They Might Be Giants #38

Innocence Mission makes me feel healed: Birds of my Neighborhood and Befriended. It’s safe and caring. Morrissey and The Smiths make me feel healed too, though the darkness is more addressed—cathartic as in going through the pain to get to the other side. With Innocence Mission, the pain is off-stage. And the lyrics are beautiful.

I love Bach for St Matthew’s Passion and more. David Bowie will always have a special place in my heart, and Hunky Dory might be my favorite album of all time. The music of The Mountain Goats is raw, stark. “Golden Boy Peanuts” may be the most moving song I’ve ever heard. But I’ve only just started listening to the Mountain Goats.

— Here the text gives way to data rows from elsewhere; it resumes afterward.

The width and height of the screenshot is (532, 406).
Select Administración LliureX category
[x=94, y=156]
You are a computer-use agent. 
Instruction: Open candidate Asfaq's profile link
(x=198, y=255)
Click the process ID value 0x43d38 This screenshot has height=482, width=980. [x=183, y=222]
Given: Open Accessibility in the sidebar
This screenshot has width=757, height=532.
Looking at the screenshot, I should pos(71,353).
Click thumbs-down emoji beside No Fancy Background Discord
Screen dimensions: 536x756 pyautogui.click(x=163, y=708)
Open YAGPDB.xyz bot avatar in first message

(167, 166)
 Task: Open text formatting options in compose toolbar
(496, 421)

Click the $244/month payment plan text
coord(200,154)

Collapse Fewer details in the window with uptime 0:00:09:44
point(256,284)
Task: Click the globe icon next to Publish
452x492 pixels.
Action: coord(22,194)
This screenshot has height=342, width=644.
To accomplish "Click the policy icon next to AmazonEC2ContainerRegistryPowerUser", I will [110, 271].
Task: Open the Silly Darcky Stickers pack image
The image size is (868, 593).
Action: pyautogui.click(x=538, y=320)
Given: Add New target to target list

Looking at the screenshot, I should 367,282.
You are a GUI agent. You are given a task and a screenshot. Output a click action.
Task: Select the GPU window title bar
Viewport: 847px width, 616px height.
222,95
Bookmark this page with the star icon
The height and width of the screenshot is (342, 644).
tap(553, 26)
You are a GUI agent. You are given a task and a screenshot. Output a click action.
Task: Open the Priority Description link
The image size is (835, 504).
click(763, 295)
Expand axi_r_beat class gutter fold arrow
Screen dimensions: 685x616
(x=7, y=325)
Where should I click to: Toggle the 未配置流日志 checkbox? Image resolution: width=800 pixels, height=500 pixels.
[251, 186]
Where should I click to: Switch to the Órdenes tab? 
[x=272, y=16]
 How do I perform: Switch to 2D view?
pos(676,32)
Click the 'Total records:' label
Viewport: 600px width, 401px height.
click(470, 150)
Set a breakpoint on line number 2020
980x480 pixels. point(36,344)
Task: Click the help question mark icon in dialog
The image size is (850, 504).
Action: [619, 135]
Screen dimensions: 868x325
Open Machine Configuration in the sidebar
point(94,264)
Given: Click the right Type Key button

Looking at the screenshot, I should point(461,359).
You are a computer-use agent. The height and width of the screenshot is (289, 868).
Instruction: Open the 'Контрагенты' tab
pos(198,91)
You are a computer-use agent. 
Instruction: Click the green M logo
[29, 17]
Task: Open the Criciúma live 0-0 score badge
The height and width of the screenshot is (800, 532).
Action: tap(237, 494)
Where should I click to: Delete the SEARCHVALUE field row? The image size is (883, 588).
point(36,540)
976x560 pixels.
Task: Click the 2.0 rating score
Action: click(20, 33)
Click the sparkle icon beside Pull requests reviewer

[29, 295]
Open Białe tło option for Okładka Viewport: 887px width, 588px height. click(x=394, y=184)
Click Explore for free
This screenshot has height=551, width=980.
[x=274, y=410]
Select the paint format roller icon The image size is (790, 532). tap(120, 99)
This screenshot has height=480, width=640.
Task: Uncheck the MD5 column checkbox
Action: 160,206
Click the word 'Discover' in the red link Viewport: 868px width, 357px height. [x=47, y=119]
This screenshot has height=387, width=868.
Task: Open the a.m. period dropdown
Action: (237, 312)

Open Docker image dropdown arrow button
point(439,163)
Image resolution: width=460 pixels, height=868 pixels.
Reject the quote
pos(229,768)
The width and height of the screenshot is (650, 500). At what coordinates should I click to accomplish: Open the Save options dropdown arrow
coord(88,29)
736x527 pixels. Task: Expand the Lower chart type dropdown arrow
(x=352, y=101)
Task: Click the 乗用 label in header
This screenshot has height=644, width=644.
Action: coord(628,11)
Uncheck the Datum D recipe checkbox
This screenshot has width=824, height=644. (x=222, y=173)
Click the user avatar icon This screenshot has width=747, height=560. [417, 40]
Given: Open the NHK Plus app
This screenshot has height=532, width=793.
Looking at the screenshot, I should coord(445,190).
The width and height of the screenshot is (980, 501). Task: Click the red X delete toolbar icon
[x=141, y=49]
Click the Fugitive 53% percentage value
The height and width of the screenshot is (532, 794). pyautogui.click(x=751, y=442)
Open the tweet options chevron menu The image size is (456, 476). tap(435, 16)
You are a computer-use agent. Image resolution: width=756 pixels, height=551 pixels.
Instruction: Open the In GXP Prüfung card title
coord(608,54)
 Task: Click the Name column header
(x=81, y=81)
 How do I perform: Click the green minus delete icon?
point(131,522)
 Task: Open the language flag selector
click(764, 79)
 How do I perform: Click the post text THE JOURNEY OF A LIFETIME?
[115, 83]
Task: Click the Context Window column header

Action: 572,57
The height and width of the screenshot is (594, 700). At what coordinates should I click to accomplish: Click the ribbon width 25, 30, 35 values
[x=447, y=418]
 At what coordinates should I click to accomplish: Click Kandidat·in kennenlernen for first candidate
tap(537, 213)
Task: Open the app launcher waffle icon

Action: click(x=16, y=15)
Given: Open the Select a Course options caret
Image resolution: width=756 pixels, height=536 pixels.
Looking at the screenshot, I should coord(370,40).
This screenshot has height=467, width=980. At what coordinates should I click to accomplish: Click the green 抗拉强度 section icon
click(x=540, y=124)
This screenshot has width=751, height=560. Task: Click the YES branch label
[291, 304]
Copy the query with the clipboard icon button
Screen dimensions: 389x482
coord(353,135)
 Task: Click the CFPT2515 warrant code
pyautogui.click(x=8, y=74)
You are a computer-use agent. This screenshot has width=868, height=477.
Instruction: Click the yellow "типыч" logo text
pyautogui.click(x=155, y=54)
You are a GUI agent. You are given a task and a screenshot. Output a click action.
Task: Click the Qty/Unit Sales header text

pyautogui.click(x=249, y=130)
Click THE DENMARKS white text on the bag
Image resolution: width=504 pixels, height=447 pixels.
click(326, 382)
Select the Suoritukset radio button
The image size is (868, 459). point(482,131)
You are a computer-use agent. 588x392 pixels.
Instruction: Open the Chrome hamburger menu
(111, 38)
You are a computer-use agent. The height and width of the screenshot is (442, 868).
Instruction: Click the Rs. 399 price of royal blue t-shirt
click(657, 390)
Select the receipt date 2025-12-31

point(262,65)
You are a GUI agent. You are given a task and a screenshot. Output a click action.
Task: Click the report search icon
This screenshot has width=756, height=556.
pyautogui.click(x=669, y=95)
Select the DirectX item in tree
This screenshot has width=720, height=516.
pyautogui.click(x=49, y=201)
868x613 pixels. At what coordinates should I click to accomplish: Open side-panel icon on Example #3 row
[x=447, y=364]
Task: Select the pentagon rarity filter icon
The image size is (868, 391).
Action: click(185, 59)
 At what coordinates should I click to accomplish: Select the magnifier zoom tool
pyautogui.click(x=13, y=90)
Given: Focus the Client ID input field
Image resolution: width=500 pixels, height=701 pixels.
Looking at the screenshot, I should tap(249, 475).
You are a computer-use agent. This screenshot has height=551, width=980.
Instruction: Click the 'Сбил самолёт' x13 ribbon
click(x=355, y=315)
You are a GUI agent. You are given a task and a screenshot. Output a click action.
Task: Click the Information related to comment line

They Might Be Giants is my favorite band because of their creativity, which is pure genius. No one else is so consistently funny, and funny in the best way, a humor that helps me see life anew and stimulates me as validly as anything serious. I feel I can live. Their lyrics are often dark, often about death, but the humor makes me feel I can face it. The two Johns are like friends to me, and we can talk about these things.

You’re older than you’ve ever been
and now you’re even older,
and now you’re even older,
and now you’re even older.
You’re older than you’ve ever been,
and now you’re even older.
And now you’re older still.
Time is marching on.
And time is still marching on.

TMBG risks obnoxiousness with their exuberance. They take risks constantly and usually succeed. Infinitely musically skilled, they seem to be able to do anything they please, make music in any genre--any instrument, including the most obscure.

Playful describes them well. There’s not a big difference between their music for kids and their music for adults. They’re able to access and inhabit the minds of not only their current 40-something selves, but all previous selves also. That’s how I feel too, so we have that in common.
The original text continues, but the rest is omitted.